Wednesday, July 31, 2019

LightSail 2's Mission Has Achieved Its Main Objective!

An image that was taken of LightSail 2's solar sail during its successful deployment process on July 23, 2019.
The Planetary Society

LightSail 2 Spacecraft Successfully Demonstrates Flight by Light (Press Release)

Pasadena, CA — Years of computer simulations. Countless ground tests. They've all led up to now. The Planetary Society's crowdfunded LightSail 2 spacecraft is successfully raising its orbit solely on the power of sunlight.
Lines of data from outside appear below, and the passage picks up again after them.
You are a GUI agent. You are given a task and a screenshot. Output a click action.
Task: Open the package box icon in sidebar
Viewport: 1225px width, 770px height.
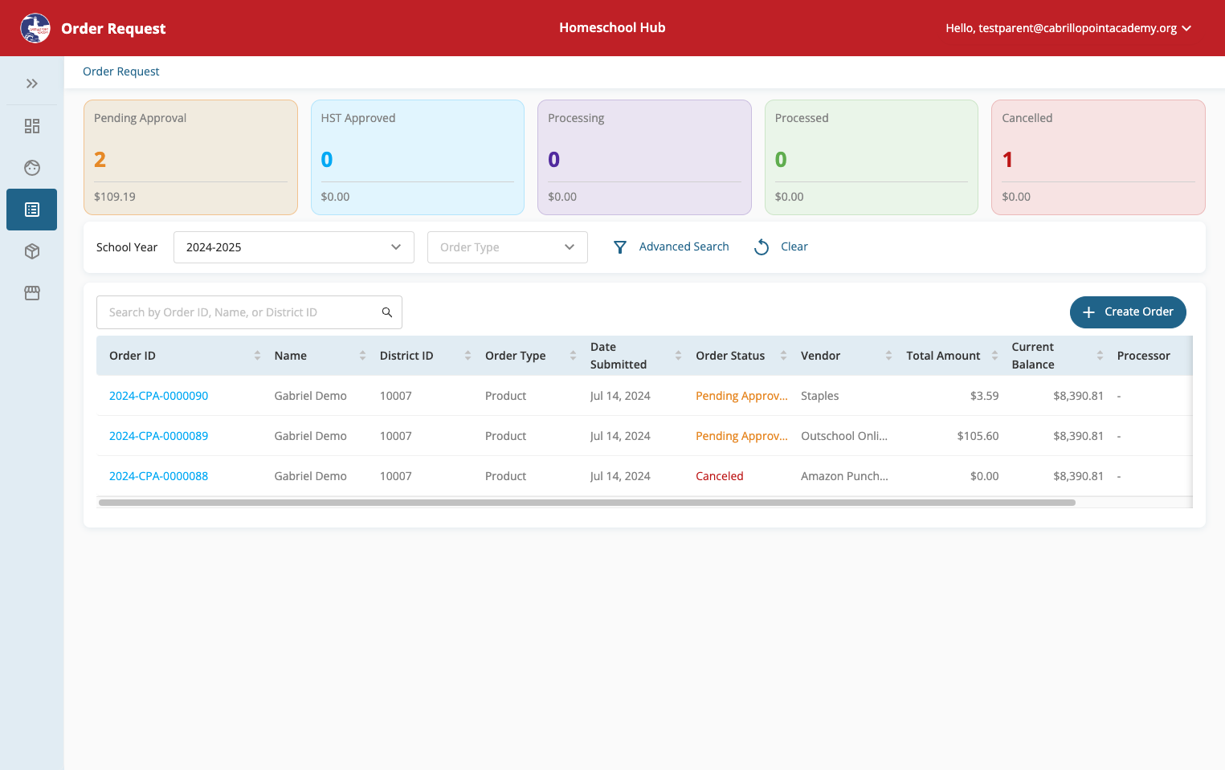pyautogui.click(x=32, y=251)
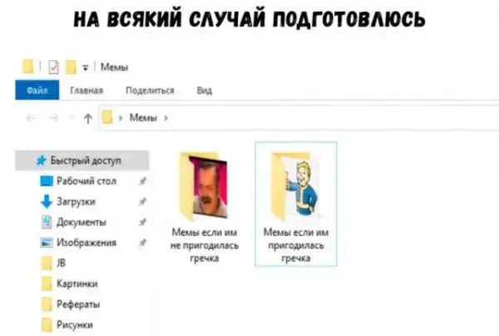
Task: Open the Quick Access Toolbar customize dropdown arrow
Action: click(86, 67)
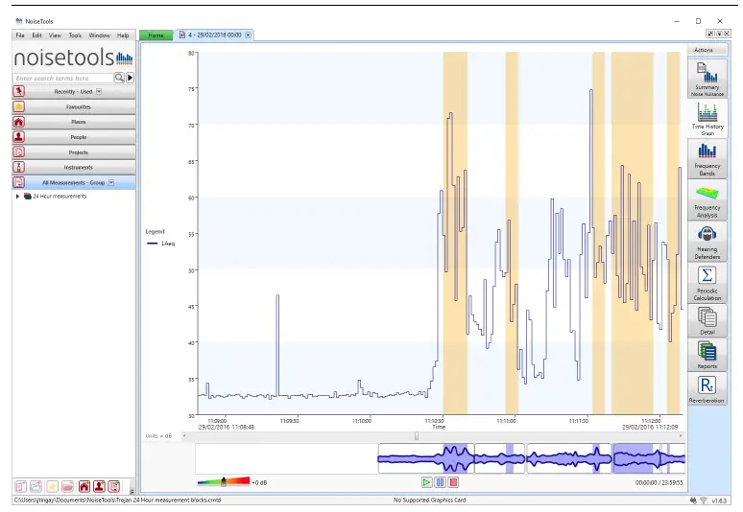Open the Reports action
Screen dimensions: 743x512
point(707,355)
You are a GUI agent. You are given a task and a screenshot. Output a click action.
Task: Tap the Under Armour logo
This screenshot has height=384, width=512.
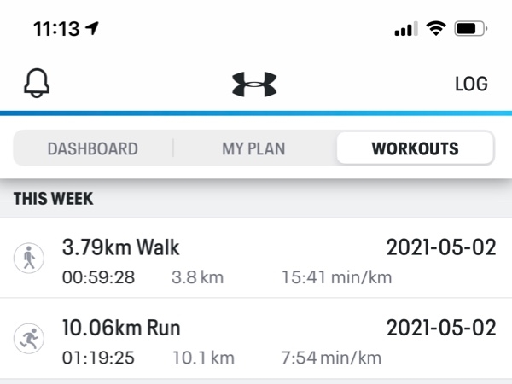254,84
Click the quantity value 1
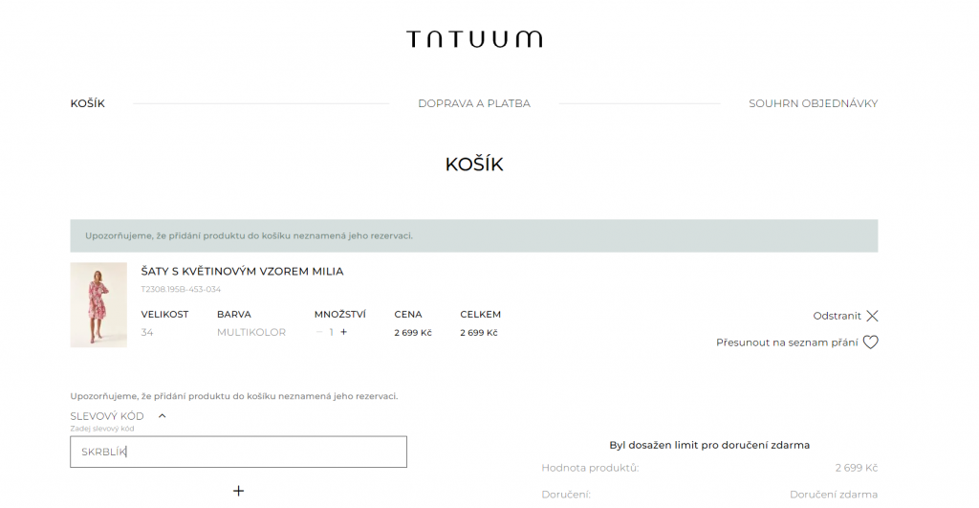This screenshot has width=979, height=508. pyautogui.click(x=331, y=332)
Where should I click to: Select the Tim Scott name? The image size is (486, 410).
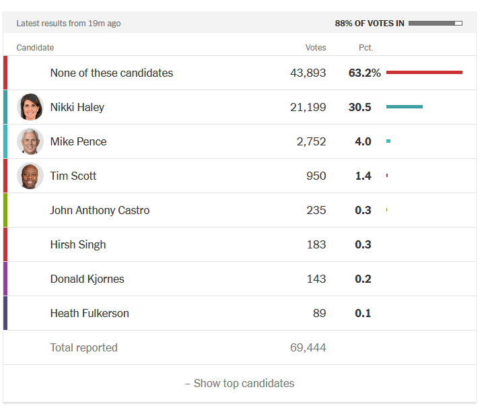pyautogui.click(x=73, y=176)
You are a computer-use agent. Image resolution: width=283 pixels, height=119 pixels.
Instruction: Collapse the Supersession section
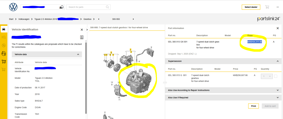(277, 61)
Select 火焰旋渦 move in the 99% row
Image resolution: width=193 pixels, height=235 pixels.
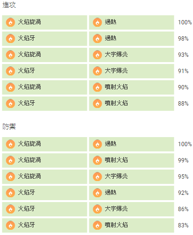(44, 160)
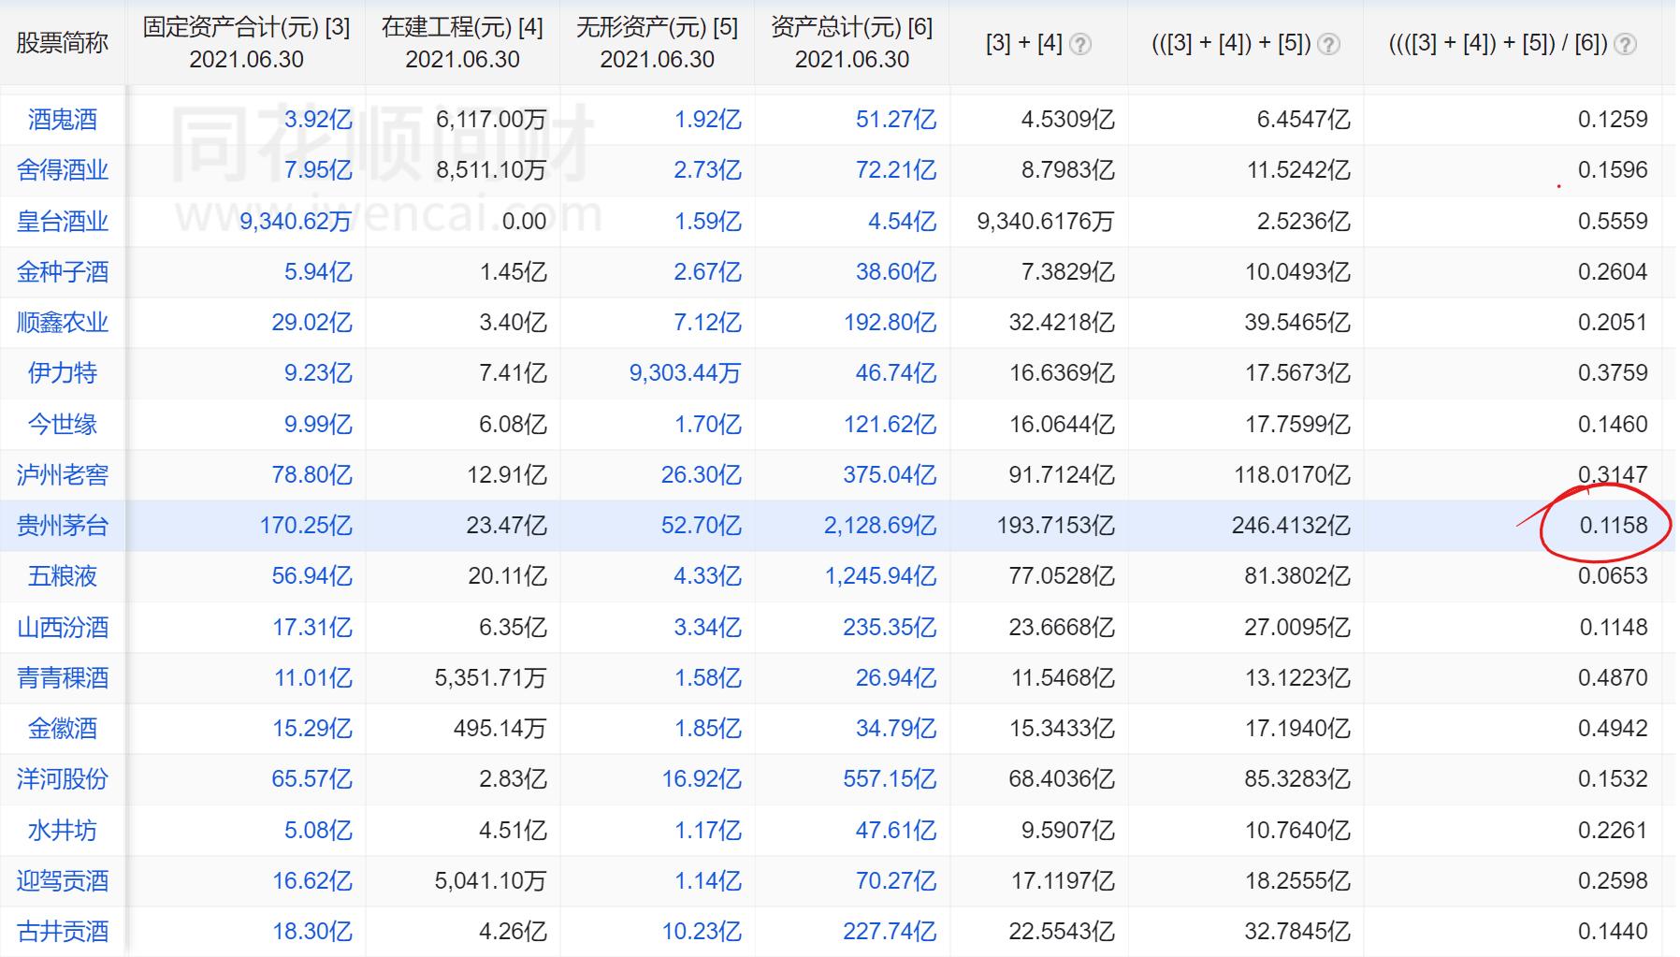The height and width of the screenshot is (957, 1680).
Task: Click 五粮液 fixed assets value 56.94亿
Action: 311,576
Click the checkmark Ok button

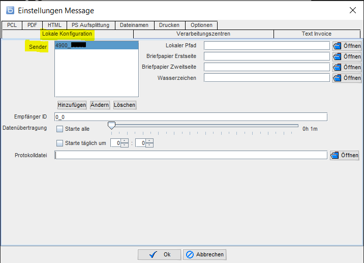(159, 254)
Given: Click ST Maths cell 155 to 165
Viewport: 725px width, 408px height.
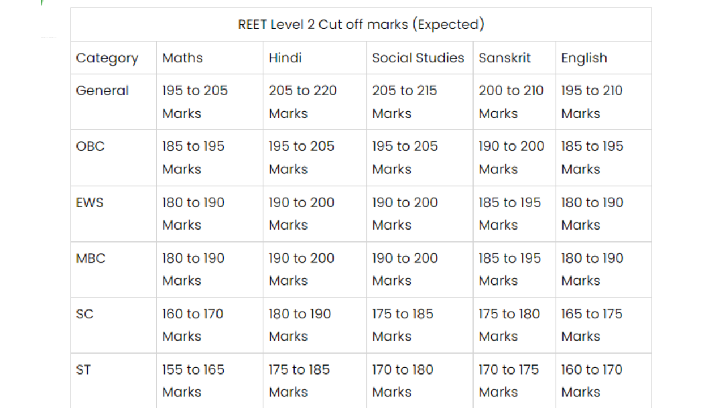Looking at the screenshot, I should pyautogui.click(x=193, y=380).
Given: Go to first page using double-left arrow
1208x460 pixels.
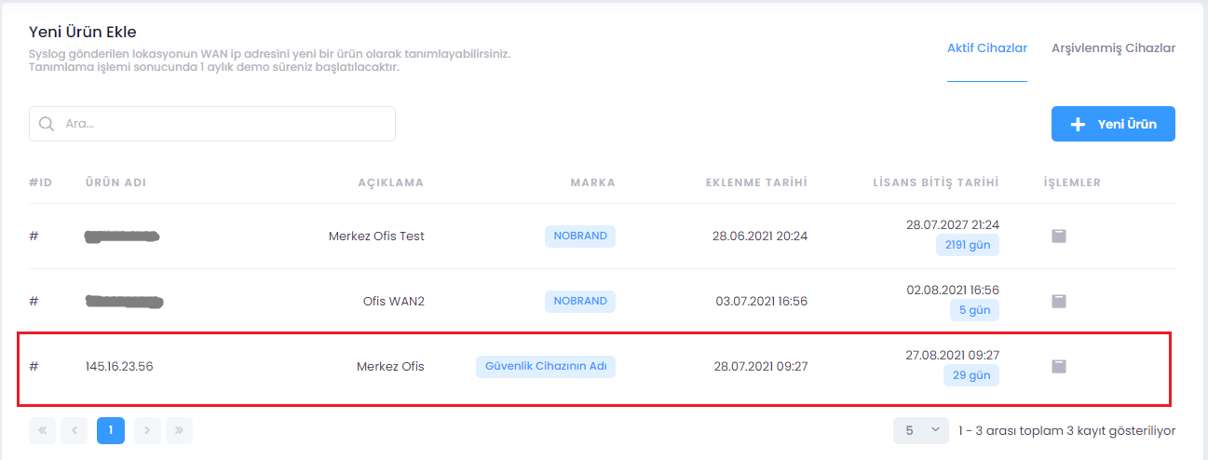Looking at the screenshot, I should (43, 430).
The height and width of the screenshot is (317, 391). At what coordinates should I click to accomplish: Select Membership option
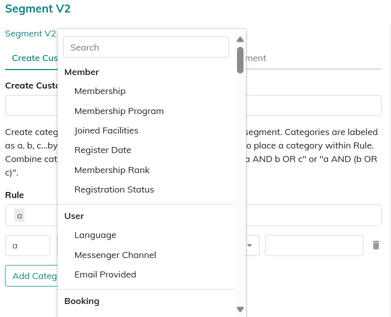pyautogui.click(x=100, y=91)
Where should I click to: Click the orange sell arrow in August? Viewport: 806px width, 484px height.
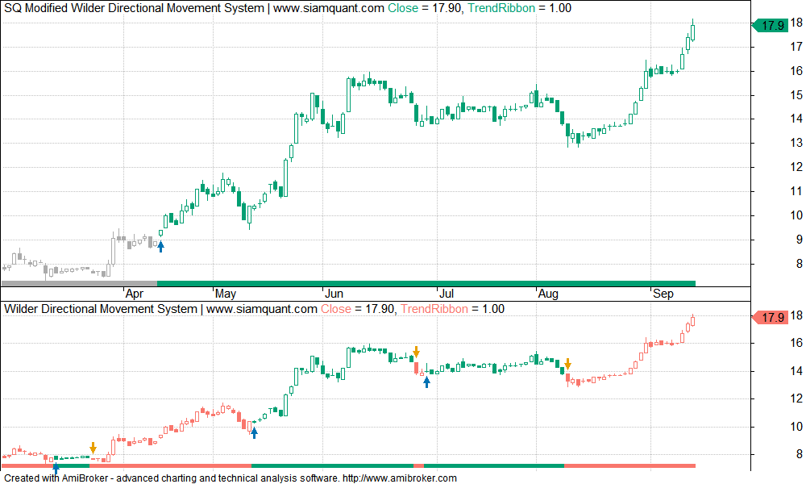(x=567, y=364)
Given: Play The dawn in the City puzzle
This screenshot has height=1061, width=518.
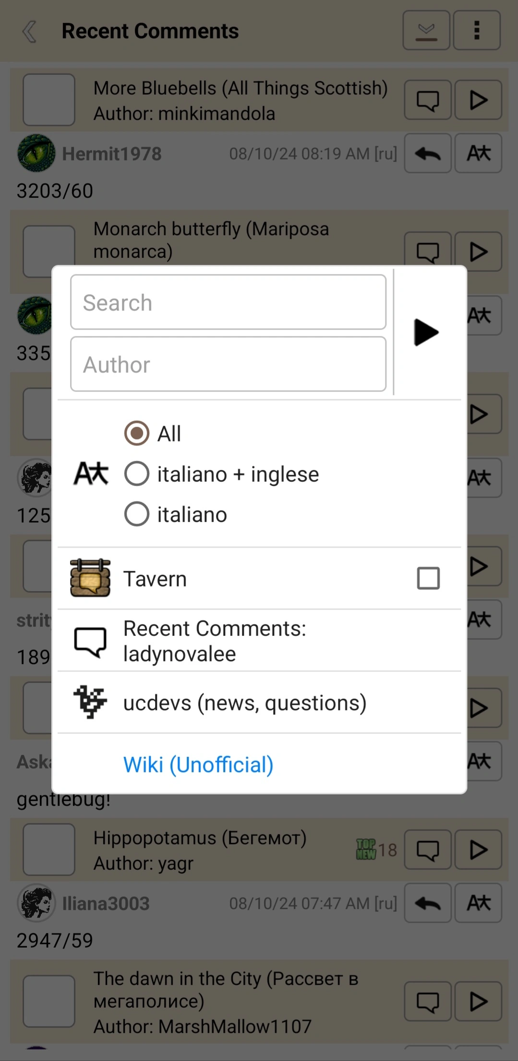Looking at the screenshot, I should [x=478, y=1002].
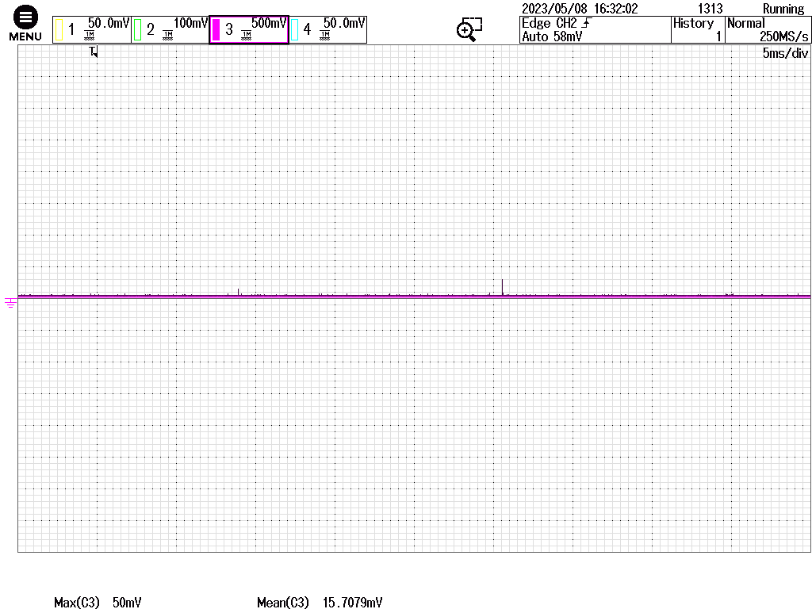The height and width of the screenshot is (609, 812).
Task: Select the trigger position T marker
Action: [94, 52]
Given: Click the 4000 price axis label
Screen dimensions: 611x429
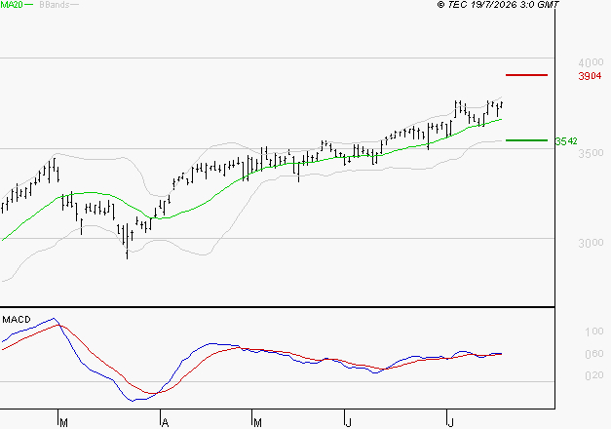Looking at the screenshot, I should pyautogui.click(x=591, y=62).
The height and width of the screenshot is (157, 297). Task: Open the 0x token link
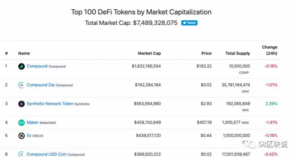click(x=29, y=136)

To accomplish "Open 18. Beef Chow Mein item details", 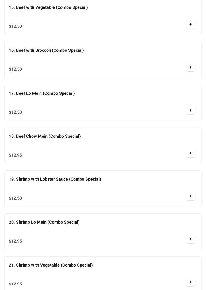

Since unfurling the spacecraft's silver solar sail last week, mission managers have been optimizing the way the spacecraft orients itself during solar sailing. After a few tweaks, LightSail 2 began raising its orbit around the Earth. In the past 4 days, the spacecraft has raised its orbital high point, or apogee, by about 2 kilometers. The perigee, or low point of its orbit, has dropped by a similar amount, which is consistent with pre-flight expectations for the effects of atmospheric drag on the spacecraft. The mission team has confirmed the apogee increase can only be attributed to solar sailing, meaning LightSail 2 has successfully completed its primary goal of demonstrating flight by light for CubeSats.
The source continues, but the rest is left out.